Andámos lá perto e não vimos Orson Welles. Foi em Marraquexe, anos 80, e pela minha mulher ofereceram-me 60 tentadores camelos. Viajávamos com amigos, um casal gay, avant la lettre diga-se, e um deles, desvio de um minuto no meio da feira onde regateávamos, volta a rir-se: um marroquino, em soletrado francês, acabara de se oferecer para lhe mostrar a verdadeira cobra de Marraquexe. Cristã e humildemente recusou a soberba do gesto islâmico. A Orson Welles quem lhe mostrou Mogador foi o decorador francês Alexandre Trauner. No meio da renda árabe da cidade, seduziu-o um seiscentista e soberbo forte português. Era o cenário perfeito para filmar o verdadeiro “Othello”, o “Othello” mouro que Shakespeare lhe pusera na cabeça. Welles garantira o financiamento e trouxe, em 1949, a sua trupe de actores e técnicos. Mas, ao olhar para a conta bancária, viu que o dinheiro prometido não estava lá. Como nem para o guarda-roupa havia guita, filmou duas cenas no banho turco. Nuas, as personagens podiam estar em qualquer século, até nesses anos gloriosos da Veneza de Desdémona e do seu general mouro.
Mas
ninguém, nem mesmo Lars Von Trier, consegue filmar um “Othello” completamente
nu. Welles veio a Veneza falar com um russo maluco que tinha o que era preciso:
notas gordas, moedas douradas. Estiveram a negociar no Excelsior, que estas
coisas requerem grandeza. O russo estava difícil. Digamos que não se abria.
Vinham a sair e a uma mesa sentava-se, então em sabática governativa, Winston
Churchill. Welles dá-lhe na veneta e saúda-o com uma silenciosa vénia. O
inglês, num daqueles rasgos teatrais que Veneza suscita, tira o pesado rabo da
cadeira e, meio em pé, responde-lhe com uma vénia que era o dobro da do
americano. À porta, o russo, que podia ser maluco, mas não era parvo, disse a
Welles: «És íntimo de Churchill…» e deu-lhe um aperto de mão, negócio feito.

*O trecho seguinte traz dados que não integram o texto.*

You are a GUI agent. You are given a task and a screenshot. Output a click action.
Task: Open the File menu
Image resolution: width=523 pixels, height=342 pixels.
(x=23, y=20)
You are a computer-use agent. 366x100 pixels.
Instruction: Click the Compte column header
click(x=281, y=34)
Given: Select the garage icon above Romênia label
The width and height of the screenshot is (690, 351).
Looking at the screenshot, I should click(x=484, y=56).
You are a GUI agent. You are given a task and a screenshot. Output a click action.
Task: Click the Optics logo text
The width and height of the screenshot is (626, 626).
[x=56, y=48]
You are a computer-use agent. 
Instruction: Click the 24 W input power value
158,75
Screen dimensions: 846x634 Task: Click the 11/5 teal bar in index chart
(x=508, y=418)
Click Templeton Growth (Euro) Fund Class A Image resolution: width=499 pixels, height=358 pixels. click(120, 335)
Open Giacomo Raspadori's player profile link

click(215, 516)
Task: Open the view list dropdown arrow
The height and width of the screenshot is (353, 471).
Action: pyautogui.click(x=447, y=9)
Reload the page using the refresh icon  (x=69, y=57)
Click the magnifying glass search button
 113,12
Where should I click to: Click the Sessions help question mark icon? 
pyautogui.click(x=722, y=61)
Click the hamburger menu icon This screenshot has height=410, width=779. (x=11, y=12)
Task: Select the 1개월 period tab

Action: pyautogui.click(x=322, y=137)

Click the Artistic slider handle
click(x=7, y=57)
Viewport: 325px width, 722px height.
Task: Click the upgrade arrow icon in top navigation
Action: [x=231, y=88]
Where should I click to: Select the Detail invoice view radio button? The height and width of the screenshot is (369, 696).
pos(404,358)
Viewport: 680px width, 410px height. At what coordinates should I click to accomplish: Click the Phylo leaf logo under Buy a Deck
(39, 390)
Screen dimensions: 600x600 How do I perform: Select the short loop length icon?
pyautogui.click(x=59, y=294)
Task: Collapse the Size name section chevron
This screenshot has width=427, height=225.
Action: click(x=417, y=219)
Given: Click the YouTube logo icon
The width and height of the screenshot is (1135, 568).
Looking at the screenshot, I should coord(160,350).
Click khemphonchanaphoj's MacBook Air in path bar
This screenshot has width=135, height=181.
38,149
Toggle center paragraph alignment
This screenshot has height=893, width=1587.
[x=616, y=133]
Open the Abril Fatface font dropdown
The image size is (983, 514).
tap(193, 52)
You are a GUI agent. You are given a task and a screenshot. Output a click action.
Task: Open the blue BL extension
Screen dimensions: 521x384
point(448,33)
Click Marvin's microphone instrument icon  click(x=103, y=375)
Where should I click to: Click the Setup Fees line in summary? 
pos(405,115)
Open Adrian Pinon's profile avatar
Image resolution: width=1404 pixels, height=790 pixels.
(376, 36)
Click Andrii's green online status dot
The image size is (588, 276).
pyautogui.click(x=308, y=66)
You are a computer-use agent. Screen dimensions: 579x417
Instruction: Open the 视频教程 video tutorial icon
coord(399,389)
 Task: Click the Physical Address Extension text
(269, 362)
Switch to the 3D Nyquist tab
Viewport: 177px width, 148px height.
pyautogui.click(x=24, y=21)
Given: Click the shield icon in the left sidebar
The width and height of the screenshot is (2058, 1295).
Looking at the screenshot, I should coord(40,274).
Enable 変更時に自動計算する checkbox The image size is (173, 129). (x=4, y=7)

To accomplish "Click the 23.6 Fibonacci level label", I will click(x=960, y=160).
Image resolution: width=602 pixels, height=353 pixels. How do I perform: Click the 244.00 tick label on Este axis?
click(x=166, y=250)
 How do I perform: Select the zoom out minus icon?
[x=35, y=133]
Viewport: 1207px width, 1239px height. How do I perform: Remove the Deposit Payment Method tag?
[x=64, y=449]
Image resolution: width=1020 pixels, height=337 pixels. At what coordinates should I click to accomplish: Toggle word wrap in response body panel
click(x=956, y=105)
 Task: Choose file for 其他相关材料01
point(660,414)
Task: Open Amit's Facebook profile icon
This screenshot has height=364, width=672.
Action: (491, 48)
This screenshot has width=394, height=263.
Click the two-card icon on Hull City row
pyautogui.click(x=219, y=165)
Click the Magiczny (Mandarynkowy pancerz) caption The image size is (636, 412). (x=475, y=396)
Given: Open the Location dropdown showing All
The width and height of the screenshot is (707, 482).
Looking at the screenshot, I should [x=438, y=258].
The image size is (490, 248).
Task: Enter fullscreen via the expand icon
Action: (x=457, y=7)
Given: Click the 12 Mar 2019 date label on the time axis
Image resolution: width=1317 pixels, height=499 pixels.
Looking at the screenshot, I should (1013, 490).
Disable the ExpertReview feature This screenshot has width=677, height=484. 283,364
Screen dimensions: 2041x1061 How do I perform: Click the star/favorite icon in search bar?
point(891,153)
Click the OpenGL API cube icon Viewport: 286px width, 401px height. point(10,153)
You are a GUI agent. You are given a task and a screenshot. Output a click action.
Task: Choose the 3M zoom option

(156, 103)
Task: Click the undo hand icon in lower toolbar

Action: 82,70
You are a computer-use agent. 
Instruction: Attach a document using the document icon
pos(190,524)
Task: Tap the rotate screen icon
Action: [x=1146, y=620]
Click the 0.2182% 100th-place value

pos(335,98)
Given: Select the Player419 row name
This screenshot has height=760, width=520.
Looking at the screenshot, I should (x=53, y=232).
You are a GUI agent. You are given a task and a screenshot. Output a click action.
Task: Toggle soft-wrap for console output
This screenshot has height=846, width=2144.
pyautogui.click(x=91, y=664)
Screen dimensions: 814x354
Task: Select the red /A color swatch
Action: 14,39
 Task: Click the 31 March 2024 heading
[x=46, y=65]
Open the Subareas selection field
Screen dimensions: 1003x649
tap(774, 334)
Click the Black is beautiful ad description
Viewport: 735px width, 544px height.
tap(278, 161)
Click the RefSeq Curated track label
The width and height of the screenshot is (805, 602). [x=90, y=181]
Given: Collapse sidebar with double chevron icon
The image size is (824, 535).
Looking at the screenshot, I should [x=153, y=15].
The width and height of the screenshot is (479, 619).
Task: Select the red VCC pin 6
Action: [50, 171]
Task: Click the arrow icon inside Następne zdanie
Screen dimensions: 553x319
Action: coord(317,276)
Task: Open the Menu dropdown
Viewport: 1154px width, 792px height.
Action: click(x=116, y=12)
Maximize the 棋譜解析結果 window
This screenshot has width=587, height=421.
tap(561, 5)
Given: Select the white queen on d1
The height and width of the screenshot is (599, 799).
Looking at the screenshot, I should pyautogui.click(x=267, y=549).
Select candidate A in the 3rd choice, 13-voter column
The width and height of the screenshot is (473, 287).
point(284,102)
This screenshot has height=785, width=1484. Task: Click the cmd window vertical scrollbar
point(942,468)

Depois, Welles foi ter com Churchill e, com um «o senhor nem sabe o que fez por
mim», contou-lhe tudo. Ao jantar, quando Welles e o russo passaram pela mesa de
Churchill, o heróico inglês puxou a cadeira toda para trás e pôs-se de pé para
a vénia, como quem diz «ora aqui tens, saca-lhe ainda mais massa.» A bem dizer,
Churchill foi o produtor de “Othello”.
(Manuel
S. Fonseca in revista Atual do semanário Expresso, 15/2/2014)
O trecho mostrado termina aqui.